Well, I went to taekwon-do last night. Best class I’ve been to in aaaages. Mind you, this morning I can barely move my arms. Reason for this is, one smart lad decided to act the maggot in the class. The instructor told him “everytime you make me laugh, I’m going to give the class 10 pressups”. We did alot of pressups! In the end we had to tell this lad that if he didnt calm down, he’d get lynched!

But the class was fantastic. We did 45 minutes of 2 minute spars with 20 seconds break between them. Thank goodness I’ve been working on my fitness otherwise I would have collapsed… or just puked right there in the hall in front of everyone. I had to spar my BF too, which was great craic.
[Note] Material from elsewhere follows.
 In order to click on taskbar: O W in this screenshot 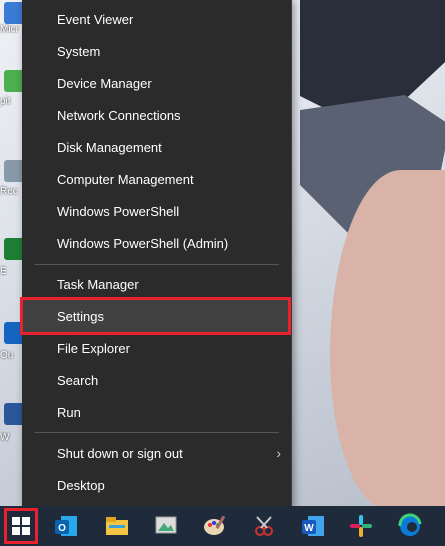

At the start he was a bit of a softie… but then I side kicked his head and the gloves were off!

When I got home from training I poste dmy accountability for the day. When I got in to work this morning I checked the site, and couldnt believe the feedback from that post. I wasnt expecting anyone to read it, because accountability can sometimes be a bit of a boring thing to go through.

So thanks a million Lara, Dee, Dorey Moonbeam65 and Geoiggs. It was definately the encouragement I needed to get this thing up and running again. You’re right Lara, day 1 down…. 31 to go to the holiday. Yeah I do count calories at times Dorey. it’s when I want to really ensure I stay on track. I’m a bit of an All or Nothing gal like Lara…. can be a bit of a perfectionist when it comes to this when I want to be! Cant wait to see the results when I’m done!

Thanks again guys. I wouldnt be where I am today if it weren’t for ye.